The flame made a dramatic arrival via the Thames on a speedboat carrying Beck ham, who handed the torch to Sir Steve Redgrave.
The show, billed as a quirky take on UK life, started with iconic images of London and Britain being beamed to the world, and all four countries of the UK being represented in song.
The field at the stadium in Stratford, east London, was turned into a green meadow, with sheep, horses, chickens, ducks and geese, among the cast.
The show took the watching world through “great revolutions in British society”, from an agricultural setting through to the Industrial Revolution itself.
Steelworkers began forging material that transformed into golden Olympic rings, which appeared to float into the air to be suspended above the performers.
‘Evening Mr Bond’
There were cheers too as the crowd saw a film featuring an unlikely meeting between the Queen and 007 agent James Bond.
“Good evening Mr Bond,” the Queen said in the clip, before they left together, apparently heading towards the Olympic Stadium in a helicopter.
A helicopter then flew over the stadium to the sound of the Bond theme tune, as two figures parachuted down, one dressed as the monarch.
As if by magic, the Queen appeared in the stands – part of a crowd of about 80,000 – amid cheers.
Mr Bond was not the only much-loved British character to take part. Mr Bean prompted laughter when he stepped up to command an orchestra playing the iconic Chariots of Fire theme.
The ceremony also celebrated the National Health Service by featuring a cast of more than 1,000 volunteers recruited from hospitals across the country, including Great Ormond Street children’s hospital in London.
All the action was played out to a soundtrack of some of Britain’s most iconic bands – including the Clash, the Rolling Stones, Queen, the Sex Pistols and David Bowie – with Sir Paul McCartney performing live at the close of the show.
The athletes taking part in the Games – led, as tradition dictates, by the Olympics’ spiritual home Greece – made laps of the stadium bearing their nations’ flags.
A Red Arrows fly-past marked the start of the pre-show at the symbolic time of 20:12 BST (19:12 GMT).

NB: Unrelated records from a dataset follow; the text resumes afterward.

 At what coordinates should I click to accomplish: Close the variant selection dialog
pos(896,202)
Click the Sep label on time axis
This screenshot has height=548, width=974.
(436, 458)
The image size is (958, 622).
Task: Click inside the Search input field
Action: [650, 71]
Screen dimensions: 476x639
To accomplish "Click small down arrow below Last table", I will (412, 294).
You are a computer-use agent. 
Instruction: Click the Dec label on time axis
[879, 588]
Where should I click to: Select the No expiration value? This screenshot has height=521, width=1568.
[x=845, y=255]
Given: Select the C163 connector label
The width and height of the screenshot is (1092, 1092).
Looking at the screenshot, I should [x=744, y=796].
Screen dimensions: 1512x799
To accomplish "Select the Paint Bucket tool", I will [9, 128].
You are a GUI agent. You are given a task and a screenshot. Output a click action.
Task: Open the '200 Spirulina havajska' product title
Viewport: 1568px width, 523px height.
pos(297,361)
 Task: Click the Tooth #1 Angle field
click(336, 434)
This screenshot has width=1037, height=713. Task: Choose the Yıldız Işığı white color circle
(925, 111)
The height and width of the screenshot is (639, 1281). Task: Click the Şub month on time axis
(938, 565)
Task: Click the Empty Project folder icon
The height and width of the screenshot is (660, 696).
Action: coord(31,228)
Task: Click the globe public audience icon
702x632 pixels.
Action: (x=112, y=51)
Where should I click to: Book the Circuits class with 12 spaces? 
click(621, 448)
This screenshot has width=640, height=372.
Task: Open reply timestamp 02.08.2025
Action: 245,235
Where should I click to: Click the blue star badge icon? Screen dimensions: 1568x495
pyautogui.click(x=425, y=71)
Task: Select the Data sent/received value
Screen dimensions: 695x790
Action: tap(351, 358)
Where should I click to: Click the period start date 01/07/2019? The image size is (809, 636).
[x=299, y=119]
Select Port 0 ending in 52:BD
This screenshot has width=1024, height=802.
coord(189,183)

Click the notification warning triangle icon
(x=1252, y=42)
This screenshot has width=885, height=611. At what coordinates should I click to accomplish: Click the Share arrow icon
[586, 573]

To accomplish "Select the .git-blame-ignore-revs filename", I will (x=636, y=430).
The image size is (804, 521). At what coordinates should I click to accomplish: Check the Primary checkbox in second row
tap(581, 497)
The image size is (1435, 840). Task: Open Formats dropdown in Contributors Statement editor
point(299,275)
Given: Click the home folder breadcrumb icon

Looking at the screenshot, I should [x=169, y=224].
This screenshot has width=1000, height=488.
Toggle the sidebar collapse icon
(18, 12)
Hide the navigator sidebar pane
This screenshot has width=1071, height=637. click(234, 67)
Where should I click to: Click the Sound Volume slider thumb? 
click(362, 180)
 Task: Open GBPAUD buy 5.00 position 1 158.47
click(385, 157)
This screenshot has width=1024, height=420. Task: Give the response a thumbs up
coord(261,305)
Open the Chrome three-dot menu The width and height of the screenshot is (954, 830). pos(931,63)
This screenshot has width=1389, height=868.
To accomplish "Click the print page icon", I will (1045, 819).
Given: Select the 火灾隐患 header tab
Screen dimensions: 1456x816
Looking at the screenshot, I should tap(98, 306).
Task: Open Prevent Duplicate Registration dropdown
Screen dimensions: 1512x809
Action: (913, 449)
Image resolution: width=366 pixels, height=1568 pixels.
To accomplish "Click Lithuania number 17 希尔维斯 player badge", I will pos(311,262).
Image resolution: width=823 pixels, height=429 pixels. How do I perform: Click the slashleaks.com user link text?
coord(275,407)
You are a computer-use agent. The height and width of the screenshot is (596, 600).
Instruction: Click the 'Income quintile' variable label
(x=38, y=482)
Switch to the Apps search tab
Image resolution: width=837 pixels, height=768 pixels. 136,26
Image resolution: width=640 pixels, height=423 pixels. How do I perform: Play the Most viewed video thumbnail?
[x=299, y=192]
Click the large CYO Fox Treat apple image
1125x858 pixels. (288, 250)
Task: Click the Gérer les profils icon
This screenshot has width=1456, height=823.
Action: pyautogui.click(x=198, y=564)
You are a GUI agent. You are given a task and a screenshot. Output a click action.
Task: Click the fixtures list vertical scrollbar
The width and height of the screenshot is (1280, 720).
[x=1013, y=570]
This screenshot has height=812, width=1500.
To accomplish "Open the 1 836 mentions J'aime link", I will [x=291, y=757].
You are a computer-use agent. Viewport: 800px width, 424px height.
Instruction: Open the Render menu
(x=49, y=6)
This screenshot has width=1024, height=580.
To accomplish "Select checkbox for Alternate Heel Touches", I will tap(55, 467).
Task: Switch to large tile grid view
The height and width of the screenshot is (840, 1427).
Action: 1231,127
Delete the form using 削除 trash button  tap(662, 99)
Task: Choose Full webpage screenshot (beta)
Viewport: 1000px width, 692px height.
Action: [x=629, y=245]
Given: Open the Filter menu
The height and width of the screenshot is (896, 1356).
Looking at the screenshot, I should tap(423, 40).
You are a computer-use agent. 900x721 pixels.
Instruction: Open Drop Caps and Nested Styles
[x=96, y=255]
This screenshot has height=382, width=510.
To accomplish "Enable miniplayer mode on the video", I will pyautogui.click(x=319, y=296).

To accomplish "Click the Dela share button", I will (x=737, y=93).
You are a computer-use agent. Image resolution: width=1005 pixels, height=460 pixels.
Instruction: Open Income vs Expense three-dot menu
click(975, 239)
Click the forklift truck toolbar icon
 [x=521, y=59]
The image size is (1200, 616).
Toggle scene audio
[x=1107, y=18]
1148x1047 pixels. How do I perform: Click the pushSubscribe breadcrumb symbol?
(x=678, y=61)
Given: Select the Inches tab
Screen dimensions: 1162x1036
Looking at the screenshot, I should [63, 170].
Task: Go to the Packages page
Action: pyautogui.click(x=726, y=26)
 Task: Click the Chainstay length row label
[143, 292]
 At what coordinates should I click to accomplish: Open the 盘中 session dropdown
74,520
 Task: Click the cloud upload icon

And Wiggins, wearing a yellow jersey, rang the largest harmonically tuned bell in the world to launch the opening ceremony.
As the show, named the Isles of Wonder, began, its artistic director Danny Boyle pledged a ceremony with a theme of “this is for everyone”.
The Oscar-winning film director later tweeted: “Thank you, everyone, for your kind words! Means the world to me.”
Earlier, crowds of people, many of them dressed in their nation’s colours, streamed into the Olympic Park for the show.
The BBC’s Claire Heald, at the stadium, says transport ran smoothly and the crowds moved quickly through security.
The day of celebration began at 08:12 BST (07:12 GMT) with a mass bell ringing. Big Ben rang for three minutes for the first time since King George VI’s funeral in 1952.
In other developments:
A number of cyclists were arrested during scuffles with police close to the Olympic Stadium as the opening ceremony got under way
A celebratory concert featuring Paolo Nutini, Snow Patrol, Stereophonics and Duran Duran was held in Hyde Park
Culture Secretary Jeremy Hunt narrowly avoided hitting a group of women with a bell after it flew off its handle on HMS Belfast during the co-ordinated ringing – he called the moment a “classic”
The three-and-a-half hour show was rehearsed more than 200 times, with each of the 7,500 volunteers spending on average 150 hours practising during the build-up.
And 12,956 props were used, with the event also boasting a million-watt PA system using more than 500 speakers.
Thousands of fans also gathered at other outdoor locations across the capital to watch the show on big screens.